Okul Öncesi Eğitimde Montessori ve Regio Emilia Yaklaşımları - Son Sayfalar

Okul Öncesi Eğitimde Montessori ve Regio Emilia Yaklaşımları

Montessori eğitimi, 1900'lerin başlarında Roma'da Dr.Maria Montessori tarafından geliştiren bir yaklaşımdır. Bu yaklaşımın merkezinde çocuk vardır. Çocukların kendi yönettikleri etkinlikleri, yaşayarak öğrenmeyi ve iş birliğine dayalı oyunu temel alan bir eğitim sistemidir. 




II.Dünya Savaşı sonrasında İtalya'nın kuzeyinde Reggio Emilia adı verilen 150.000 nüfuslu bir kasabada anne babaların çocuklarının eğitim alabileceği bir okul kurma girişimiyle başlayıp bugün Reggio Emilia yaklaşımı adıyla tüm dünyaya yayılan bir okul sistemidir.
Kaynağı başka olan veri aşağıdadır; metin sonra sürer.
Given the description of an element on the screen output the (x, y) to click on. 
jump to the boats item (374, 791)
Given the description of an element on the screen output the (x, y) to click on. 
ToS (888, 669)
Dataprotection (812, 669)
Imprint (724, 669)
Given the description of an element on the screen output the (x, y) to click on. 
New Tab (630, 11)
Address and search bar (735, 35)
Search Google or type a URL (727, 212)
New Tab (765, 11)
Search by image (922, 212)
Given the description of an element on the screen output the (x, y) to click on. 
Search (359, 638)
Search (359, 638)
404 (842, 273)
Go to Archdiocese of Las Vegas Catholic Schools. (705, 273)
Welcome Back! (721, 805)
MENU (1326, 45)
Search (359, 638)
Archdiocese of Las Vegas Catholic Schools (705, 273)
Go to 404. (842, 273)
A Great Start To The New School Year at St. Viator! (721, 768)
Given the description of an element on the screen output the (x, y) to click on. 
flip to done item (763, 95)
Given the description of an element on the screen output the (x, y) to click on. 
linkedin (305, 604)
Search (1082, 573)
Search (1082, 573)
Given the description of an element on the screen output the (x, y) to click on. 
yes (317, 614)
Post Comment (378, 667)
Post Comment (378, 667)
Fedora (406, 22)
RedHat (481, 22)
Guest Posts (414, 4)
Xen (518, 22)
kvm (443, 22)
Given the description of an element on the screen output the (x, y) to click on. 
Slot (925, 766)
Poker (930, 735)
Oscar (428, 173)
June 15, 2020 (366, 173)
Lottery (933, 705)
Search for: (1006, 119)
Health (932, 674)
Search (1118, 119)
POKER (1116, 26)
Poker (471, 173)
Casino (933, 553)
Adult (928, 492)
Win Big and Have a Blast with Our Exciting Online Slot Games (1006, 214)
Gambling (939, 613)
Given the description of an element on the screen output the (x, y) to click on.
Yaratıcısı ve öncüsü Loris Malaguzzi'dir. 
Fakat Reggio Emilia yaklaşımı Montessori yaklaşımına göre daha az bilinmekte olup aslında uzmanlar tarafından daha fazla desteklenmektedir. 




Çocuklar tepkiler geliştiren, bilgi üreten, gözlem yapan, aktif deneyimler edinen, sosyal ve duygusal olarak farklı kaynaklara sahip olan bireylerdir. Reggio Emilia yaklaşımına göre çocuklar hayatın anlamıyla ilgili cevaplar aramaktadır. Cevaplarını kendileri bulurken de çok farklı araçlardan (resim, heykel, müzik, drama gibi) faydalanırlar. Bu yaklaşımda buna Çocuğun yüz dili adı verilir. 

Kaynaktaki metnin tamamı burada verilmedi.